§ **TEXT TO READ**:
•••••

Once the original dataset has been loaded and the user preferences have been pre-processed, we need to split the whole dataset in two sets: a training set used for optimizing the recommender model and a test set used for evaluating the recommender model. In the literature, a wide range of train-test split strategy exists. This notebook will use a strategy that, for each user, puts the oldest interactions in the training set and the most recent interactions in the test set. The Python toolbox includes also other strategies, such as a random split or a split based on a fixed timestamp (i.e., the most realistic one).  

- **smode**: 'uftime' for fixed timestamp split, 'utime' for time-based split per user, 'urandom' for random split per user 
- **train_ratio**: percentage of data to be included in the train set
- **min_train**: minimum number of train samples for a user to be included  
- **min_test**: minimum number of test samples for a user to be included
- **min_time**: start timestamp for computing the splitting timestamp (only for uftime)
- **max_time**: end timestamp for computing the splitting timestamp (only for uftime)
- **step_time**: timestamp step for computing the splitting timestamp (only for uftime)

In [13]:
smode = 'utime'
train_ratio = 0.80        
min_train_samples = 8
min_test_samples = 2
min_time = None
max_time = None
step_time = 1000

During this tutorial, we will work with a common **time-based split per user**. For the sake of clarity, we will provide the implementation of this strategy below. The toolbox conserves all the train-test split strategies into the file *helpers/train_test_splitter.py*.

•••••

§ **EXTRACTED DATA**:
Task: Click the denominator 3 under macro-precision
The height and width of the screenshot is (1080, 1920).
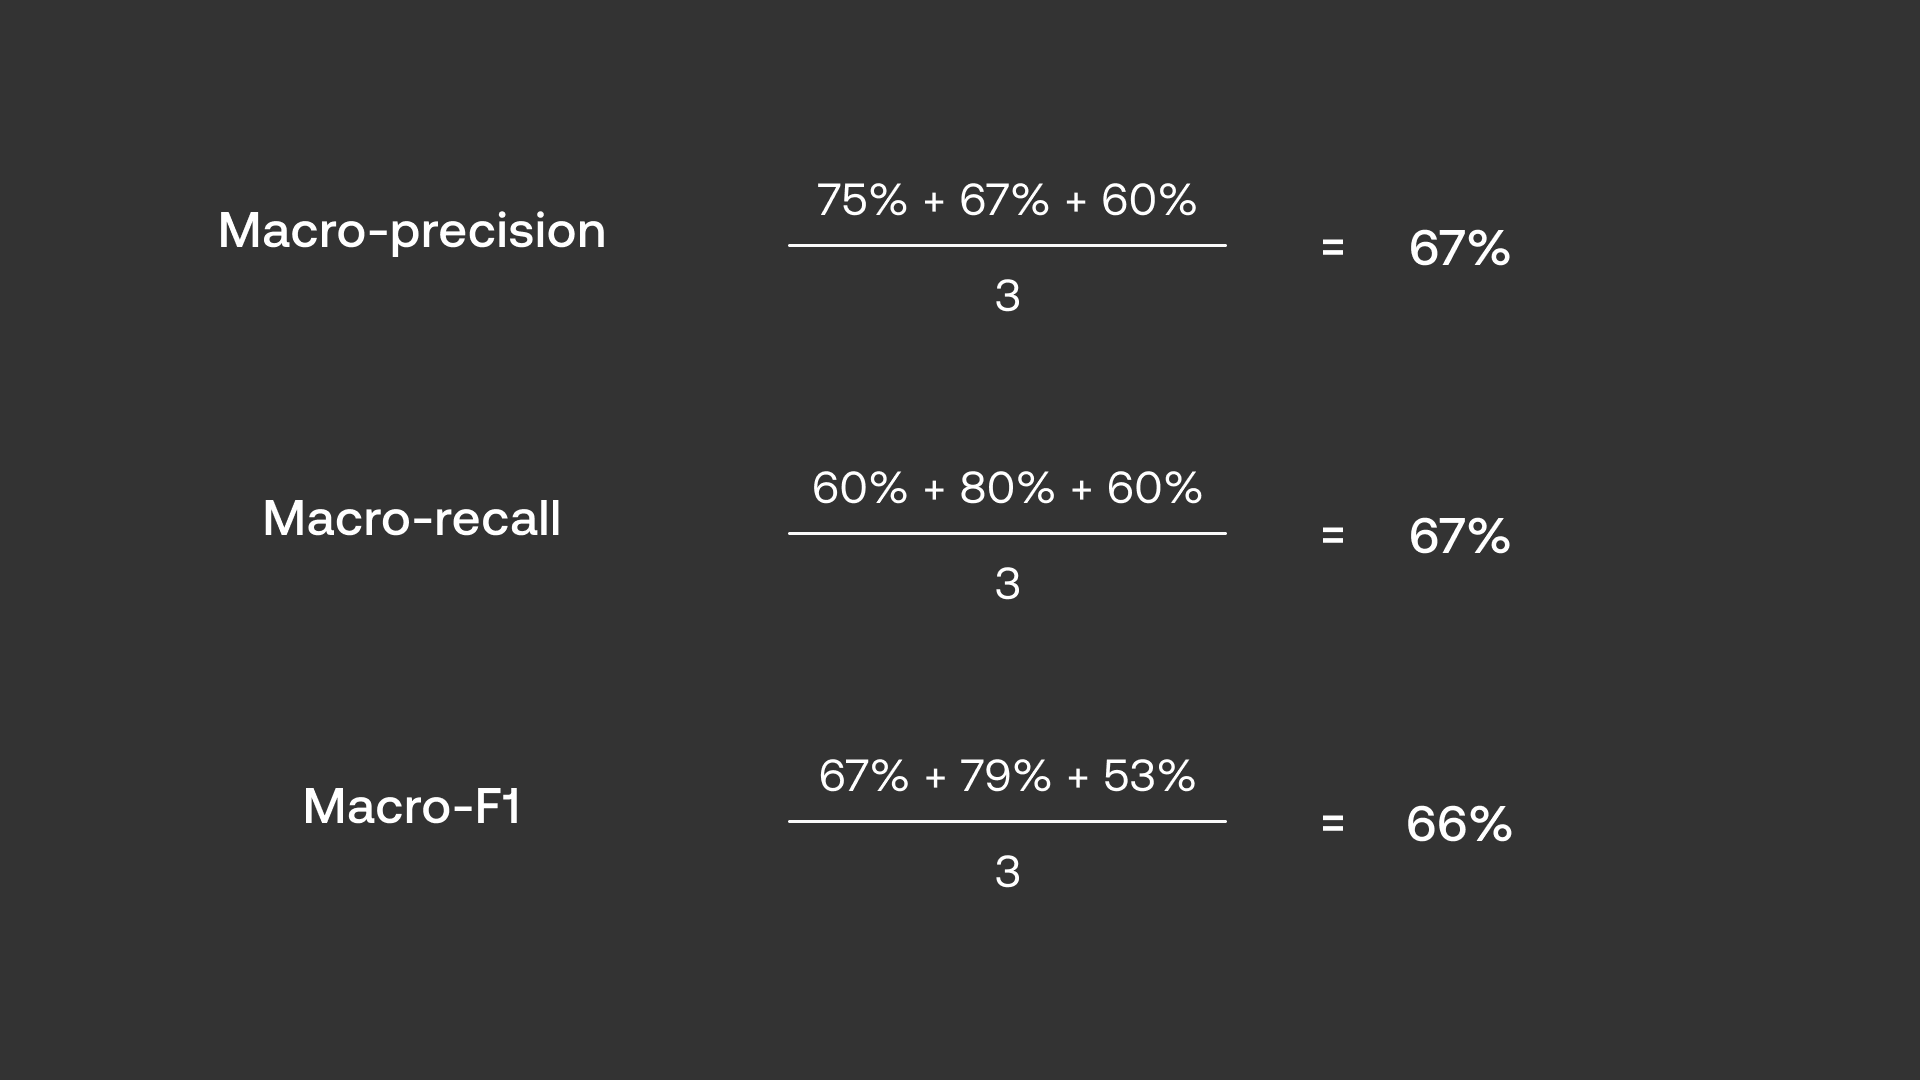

•••••

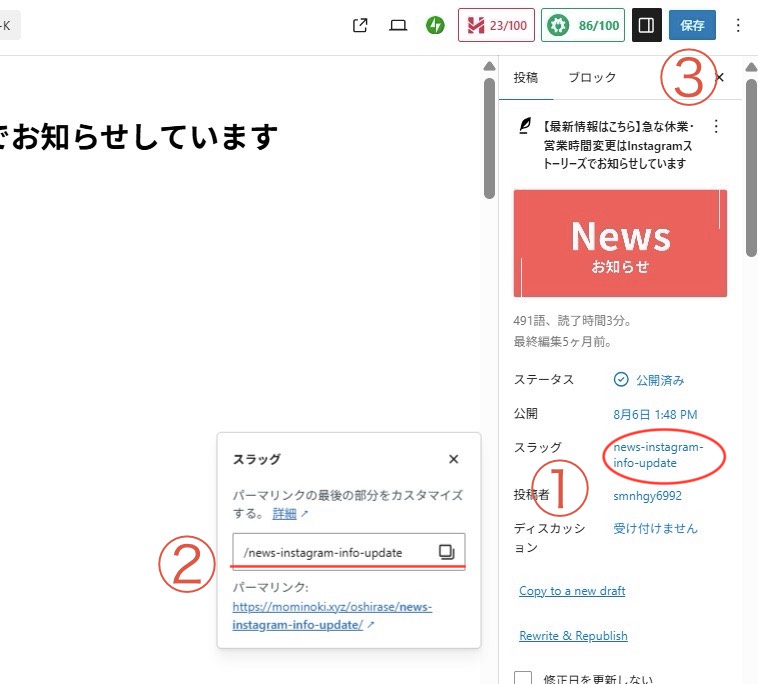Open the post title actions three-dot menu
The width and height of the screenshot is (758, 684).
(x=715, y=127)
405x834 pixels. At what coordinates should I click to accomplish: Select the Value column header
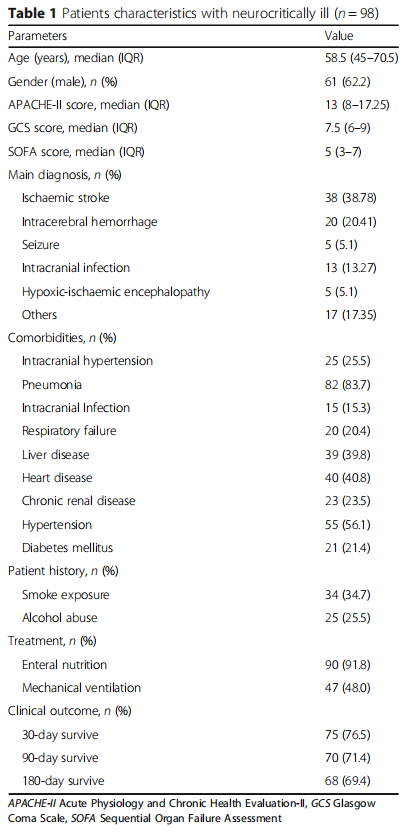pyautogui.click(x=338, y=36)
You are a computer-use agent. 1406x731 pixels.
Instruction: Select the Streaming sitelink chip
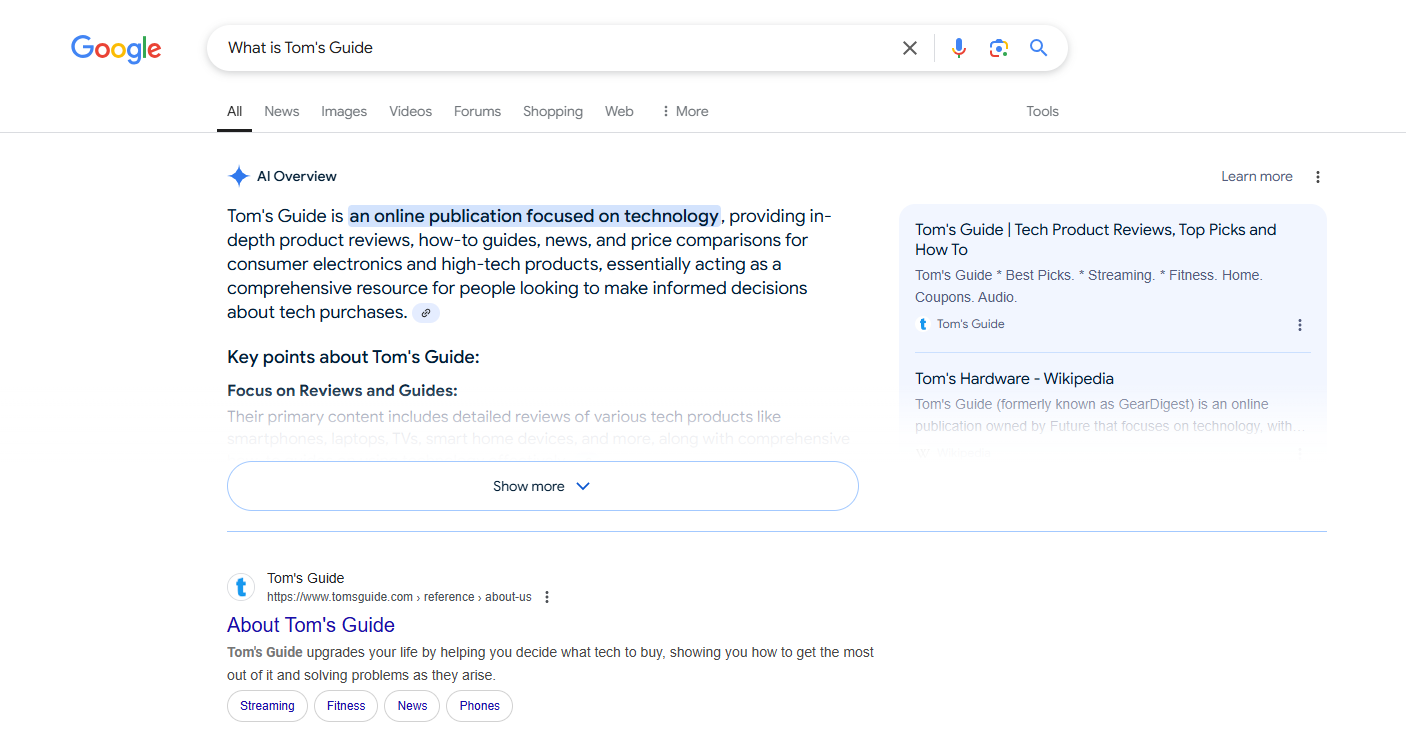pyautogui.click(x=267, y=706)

•••••

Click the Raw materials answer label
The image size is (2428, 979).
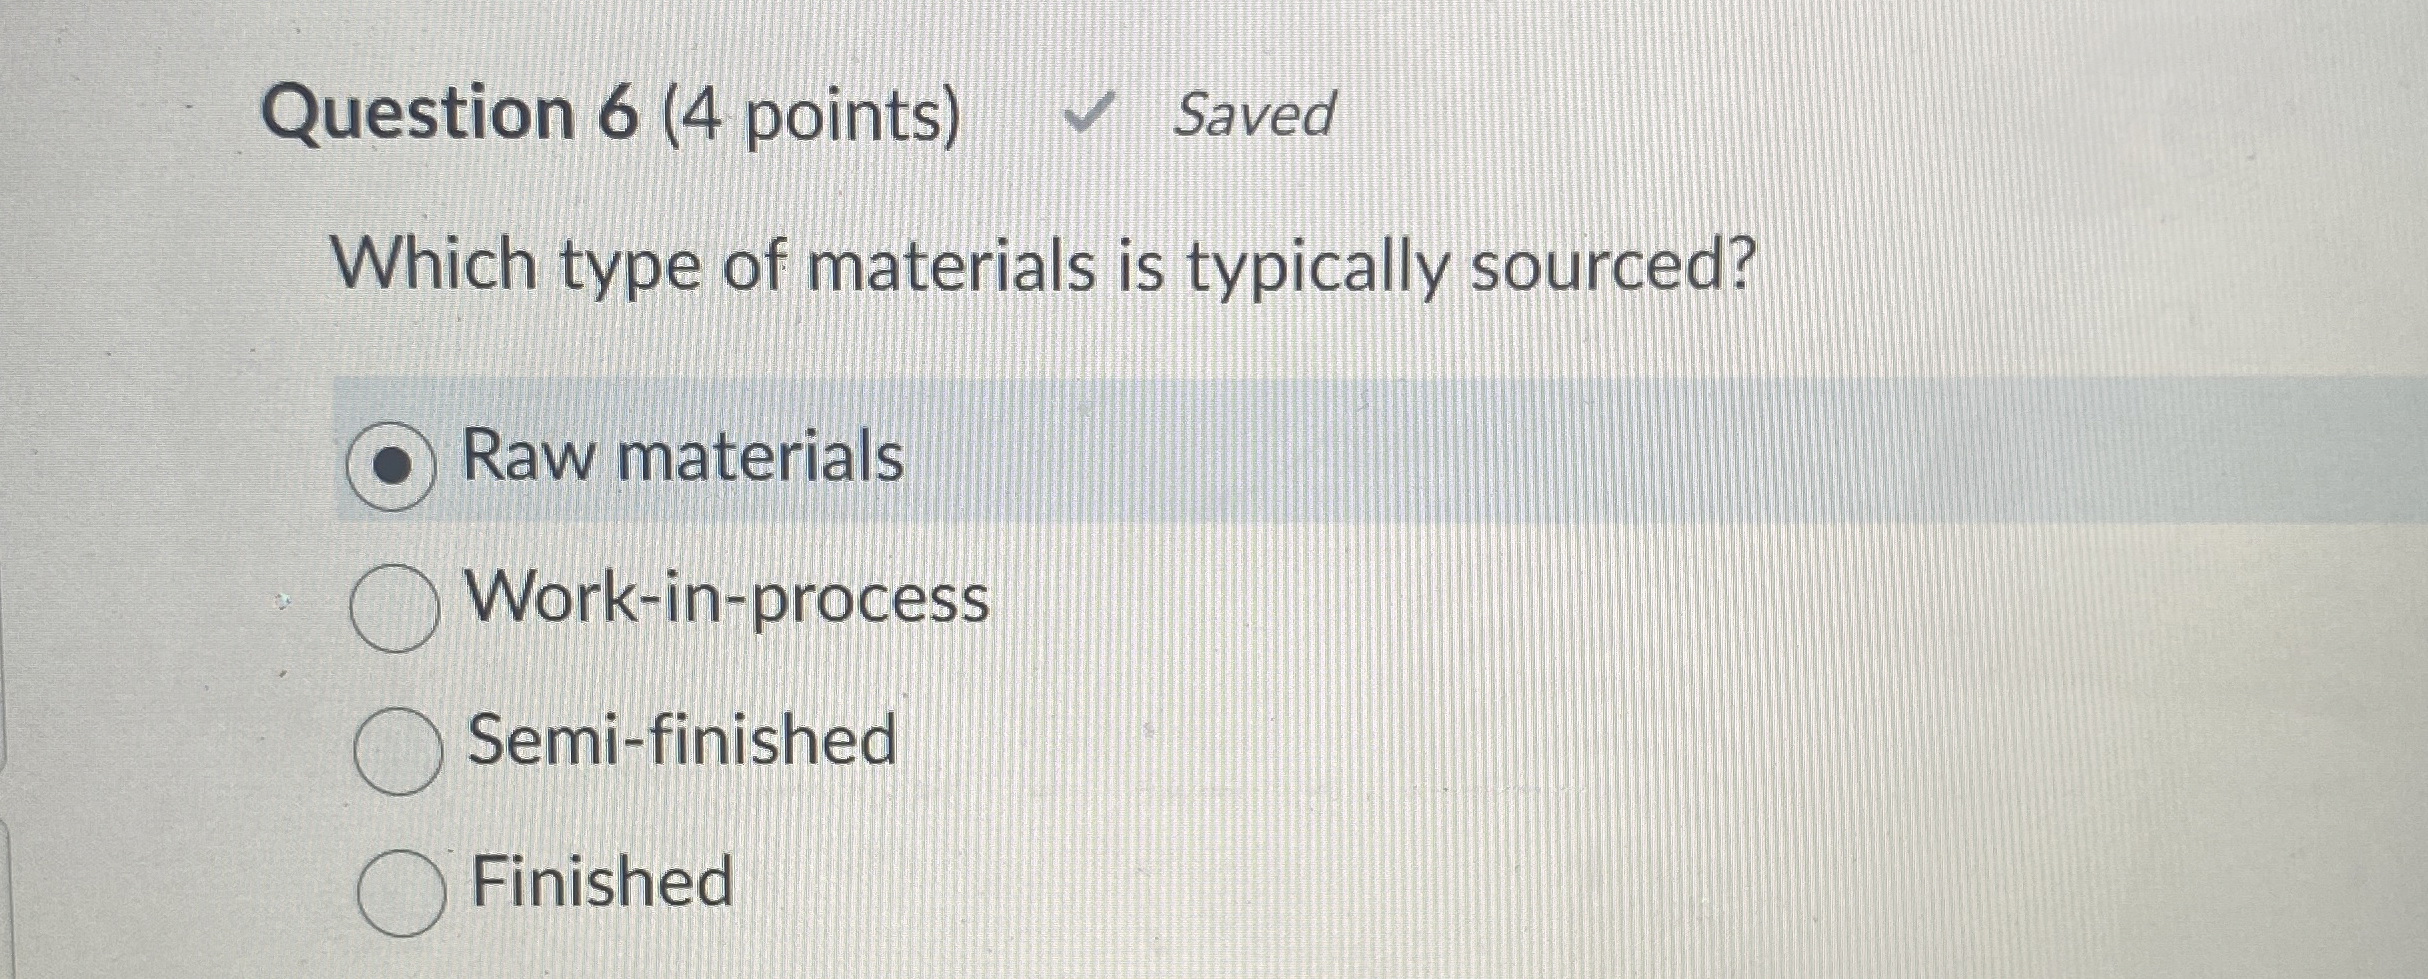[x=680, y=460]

•••••

§ **THE TASKS**:
1. From the passage on train-test splitting, reproduce word for word the part that opens with the words containing "- **smode**: 'uftime'" and closes with "step for computing the splitting timestamp (only for uftime)".
2. According to the passage on train-test splitting, which file holds all of the toolbox's train-test split strategies?
3. Summarize the passage on train-test splitting in two sentences.

§ **EXPECTED RESPONSES**:
1.
- **smode**: 'uftime' for fixed timestamp split, 'utime' for time-based split per user, 'urandom' for random split per user 
- **train_ratio**: percentage of data to be included in the train set
- **min_train**: minimum number of train samples for a user to be included  
- **min_test**: minimum number of test samples for a user to be included
- **min_time**: start timestamp for computing the splitting timestamp (only for uftime)
- **max_time**: end timestamp for computing the splitting timestamp (only for uftime)
- **step_time**: timestamp step for computing the splitting timestamp (only for uftime)

2. helpers/train_test_splitter.py

3. After loading and pre-processing, the dataset is split into a training set for optimizing the recommender model and a test set for evaluating it. The tutorial uses a time-based split per user, with the oldest interactions going to training and the most recent to testing, though the Python toolbox also offers random and fixed-timestamp splits.